I hope you know that you’ve gained a considerable amount of knowledge from the ‘acute’ or ‘extreme’ things you have suffered. You might see your experience as worthless, wasted time—but if you use it toward self-improvement, it can be considered beneficial.
Verse five of Colossians four can be seen as a warning to use wisdom in how much time you spend with people who are involved in the things that took you into depression and dependency. If you’re married or in a close relationship with someone, and your marriage/relationship has been part of your struggle, you may not have much choice over how much time you spend together. Possibly some of the issues you’ve had involve how much time you do or don’t spend together. If that’s the case, think about how your own conversation contributes to your relationship, and what you might do to create some improvement.
There are many ways to improve a relationship through the words you say. It would be wise to pray and seek counsel on what you could do to help in regard to your particular circumstances, but to start with, keep a calm tone of voice and try to speak with respect—no matter what kind of pressure you may be under. If you see a conversation going in a bad direction, try to keep it short. Find a reason to say something kind that will change the tone of the moment—and suggest something positive that the other person might enjoy doing with you, or talking about instead of continuing the discussion.
The way you conduct yourself in conversation—as you are confronted by people you used to hang out with, has a lot to do with your progress, as well. If some of those people are neighbors or people you work with—try to limit your conversation and time together. A good way to draw boundaries with them is to be open about the change that has taken place in your life. Your interests are different now—and you’re pursuing things that are more meaningful to you, than the things you used to do.
To sum it up, the important thing to learn from verse five is that you should keep conversations short with people who may not support the good and wise decisions you’ve made based on your negative past experience.
In a sense, verse six encourages you to spend some time contemplating how certain types of conversations have not helped you make progress in the past. Giving careful consideration as to how you can talk differently in the present and future will help you in times of confrontation. If you think about what your answer will be to certain questions that normally spark a dispute—it could keep things from totally blowing up. It may not come natural for you to speak politely or respectfully to people who have been harsh or abusive to you, but if you plan to do so in advance, you might be less apt to get caught off guard the next time you are faced by them.

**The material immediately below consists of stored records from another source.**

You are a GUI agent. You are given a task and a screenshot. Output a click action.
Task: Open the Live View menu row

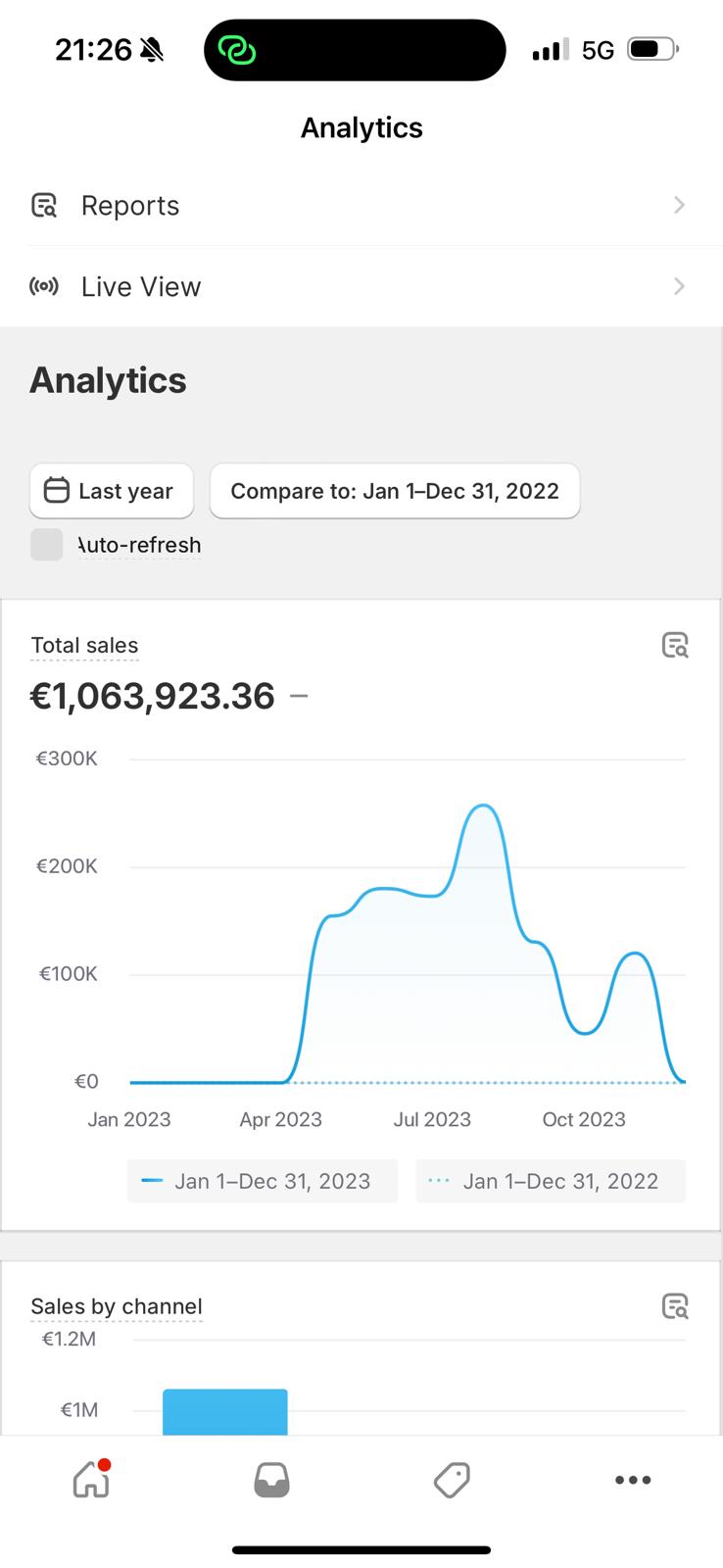pyautogui.click(x=361, y=286)
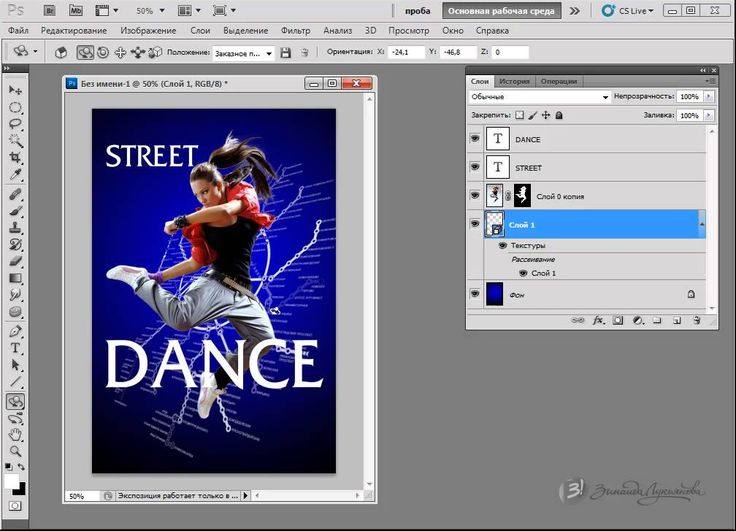The image size is (736, 531).
Task: Hide the DANCE text layer
Action: point(475,140)
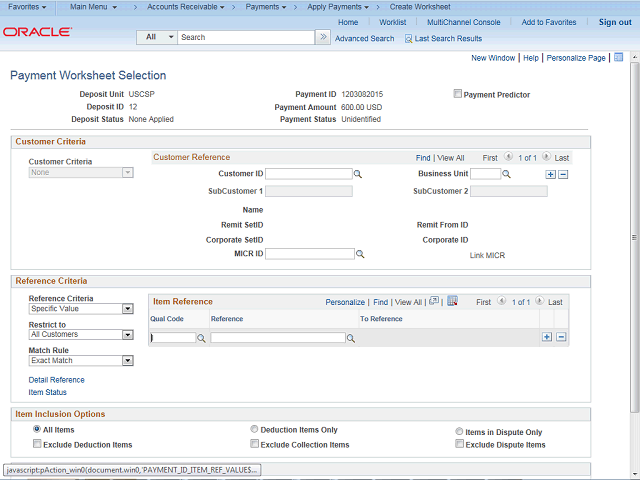
Task: Open the Reference Criteria dropdown
Action: 127,309
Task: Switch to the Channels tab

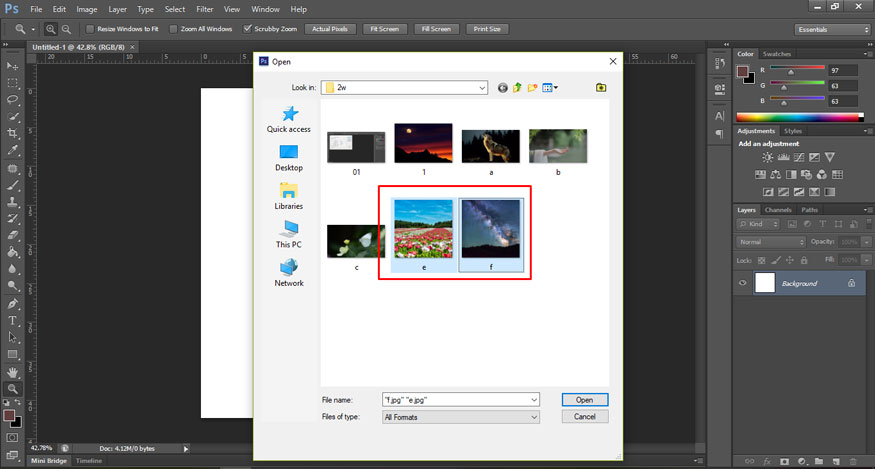Action: [778, 210]
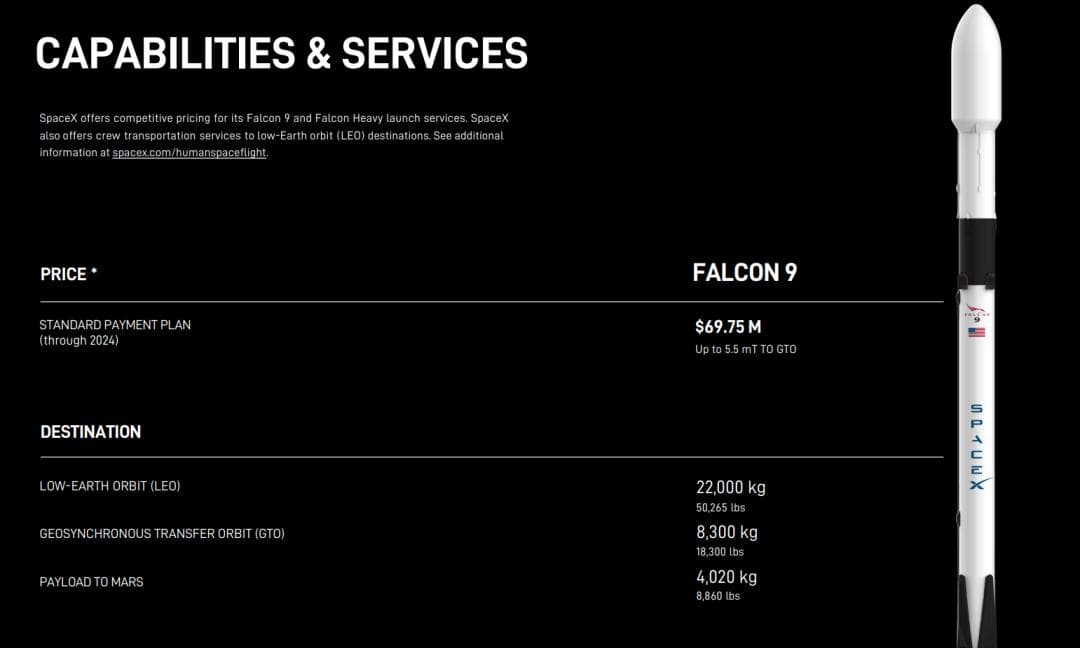Click the CAPABILITIES & SERVICES heading
Screen dimensions: 1080x648
tap(281, 53)
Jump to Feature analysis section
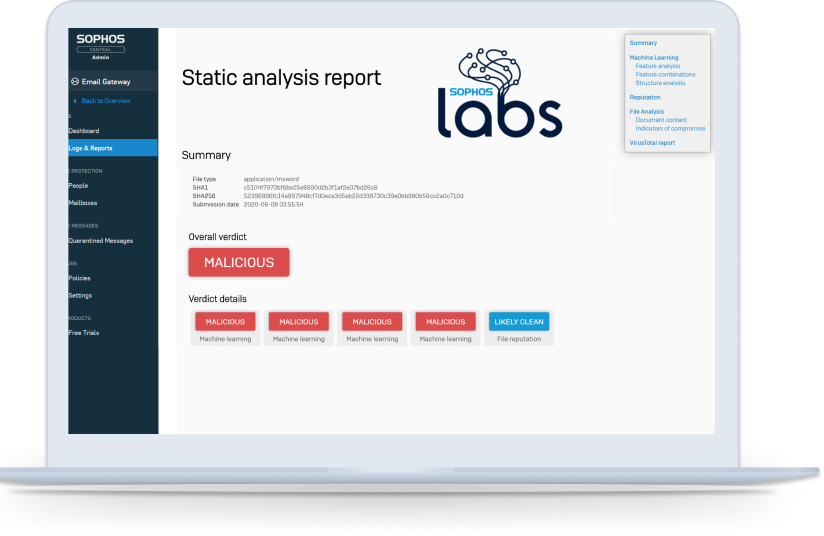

The important thing to remember is that God is on your side. He is the One who can help you do better in the future than you’ve done in the past. Some people can be very difficult to get along with and can even use their words to try to insult you into regression. Don’t let that happen. Ask the Lord to help you have more positive conversations with people; conversations that won’t take you in the wrong direction—and He will.
Declaration: I will find new strength by focusing attention on how I can improve my conversations with people who challenge me.